Taraflar arasında ilk derece mahkemesinde görülen tazminat davasının kısmen kabulüne dair verilen karar hakkında, bölge adliye mahkemesi tarafından yapılan istinaf incelemesi sonucunda; davalı vekilinin istinaf başvurusunun kabulü ile davanın kısmen kabulüne dair yeniden esas hakkında verilen kararın, süresi içinde taraflarca temyiz edilmesi üzerine; temyiz dilekçelerinin kabulüne karar verildikten sonra, dosya içerisindeki bütün kağıtlar okunup gereği düşünüldü:

Y A R G I T A Y   K A R A R I

Davacılar; davacı Esin'in 3. çocukları ile ilgili gebelik ve doğum sürecinin kadın doğum uzmanı olan davalı doktor tarafından gerçekleştirildiğini, 4. çocuğa bakacak durumları olmadığından gebeliği önleyici işlem yapılması için davalı ile anlaştıklarını, doğum sırasında davalı tarafından cerrahi olarak gebeliği önleyici işlem yapıldığını, ancak iki yıldan fazla süre geçtikten sonra 4. çocuklarına hamile olduğunu öğrendiklerini, davalının gerekli özeni göstermediğini, çocuğun doğumuyla birlikte masraflarının olacağını ileri sürerek; fazlaya ilişkin hakların saklı kalması kaydıyla, 50'er TL maddi ve 25.000' er TL manevi tazminatın işlem tarihi 07/09/2012 tarihinden itibaren işleyecek yasal faizi ile birlikte davalıdan tahsilini talep etmişler, 12/10/2017 tarihli ıslah dilekçeleriyle; maddi tazminat taleplerini davacı Esin için 62.866,07 TL'ye, davacı İsmail için 47.162,83 TL'ye artırmışlardır.

Davalı; kusurunun bulunmadığını, yapılan işlemin koruyuculuk oranının yüzde yüz olmadığını, davacılara işlem öncesi risklerin olduğuna dair formun imzalatıldığını, yasal süre içerisinde sonlandırılabileceği belirtilmesine rağmen davacıların gebeliğe devam kararı aldıklarını savunarak, davanın reddini istemiştir.

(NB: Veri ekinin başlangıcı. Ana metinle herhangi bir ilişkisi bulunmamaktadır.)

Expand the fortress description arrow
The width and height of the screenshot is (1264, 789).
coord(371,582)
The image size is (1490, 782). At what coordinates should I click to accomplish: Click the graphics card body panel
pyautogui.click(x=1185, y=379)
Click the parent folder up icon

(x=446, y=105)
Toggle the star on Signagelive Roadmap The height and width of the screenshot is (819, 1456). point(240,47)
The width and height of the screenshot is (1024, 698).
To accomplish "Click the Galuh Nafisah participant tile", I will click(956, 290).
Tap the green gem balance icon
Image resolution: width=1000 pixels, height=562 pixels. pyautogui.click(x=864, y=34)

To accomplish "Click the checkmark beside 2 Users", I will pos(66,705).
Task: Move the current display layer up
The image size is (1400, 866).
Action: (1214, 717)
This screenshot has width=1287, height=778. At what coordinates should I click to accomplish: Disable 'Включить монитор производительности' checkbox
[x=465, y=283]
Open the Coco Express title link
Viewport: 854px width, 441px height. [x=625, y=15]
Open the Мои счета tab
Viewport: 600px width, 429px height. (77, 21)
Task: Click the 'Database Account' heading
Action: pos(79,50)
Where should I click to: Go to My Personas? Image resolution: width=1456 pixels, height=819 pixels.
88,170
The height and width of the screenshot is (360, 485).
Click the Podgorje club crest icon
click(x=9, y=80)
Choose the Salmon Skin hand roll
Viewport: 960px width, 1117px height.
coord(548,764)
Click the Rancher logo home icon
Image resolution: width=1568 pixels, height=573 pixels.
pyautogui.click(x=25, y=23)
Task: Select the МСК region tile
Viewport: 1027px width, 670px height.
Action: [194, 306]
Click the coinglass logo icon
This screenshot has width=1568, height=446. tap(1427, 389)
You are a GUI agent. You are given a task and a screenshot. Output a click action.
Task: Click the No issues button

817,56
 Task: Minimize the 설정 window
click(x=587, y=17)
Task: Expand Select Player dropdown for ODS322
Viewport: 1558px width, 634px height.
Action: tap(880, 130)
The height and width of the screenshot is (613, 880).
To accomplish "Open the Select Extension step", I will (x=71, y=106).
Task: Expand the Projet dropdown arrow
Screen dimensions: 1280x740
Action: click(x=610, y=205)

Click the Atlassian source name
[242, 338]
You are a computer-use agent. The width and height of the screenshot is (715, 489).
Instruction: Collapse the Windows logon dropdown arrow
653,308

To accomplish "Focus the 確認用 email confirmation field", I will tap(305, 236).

İlk derece mahkemesince; davalı doktor tarafından uygulanan tüp ligasyon ameliyatından önce düşük de olsa başarısızlık olasılığının bulunduğu hususlarında yeterince aydınlatılmadıkları, rıza formunda tedavi yönteminin başarı şansı hususlarında yeterince aydınlatılmadıkları, rıza formunda tedavi yönteminin başarı şansı ve süresi, bu yöntemin hastanın sağlığı için taşıdığı riskler, tıbbi sonuçları ve olası komplikasyonları konularında yeterli açıklama bulunmadığı, davalı doktorun kusurlu olduğu gerekçesiyle; davanın kısmen kabulüne, davacı Esin için 10.000 TL manevi ve 62.886,07 TL madde tazminatın (50 TL'sinin dava tarihinden, 62.836,07 TL’sinin ıslah tarihinden), davacı İsmail için 8.000 KTL manevi ve 47.162,83 TL tazminatın (50 TL’sinin dava tarihinden, 41.112,83 TL’sinin ıslah tarihinden itibaren işleyecek) yasal faizi ile birlikte davalıdan tahsiline karar verilmiştir.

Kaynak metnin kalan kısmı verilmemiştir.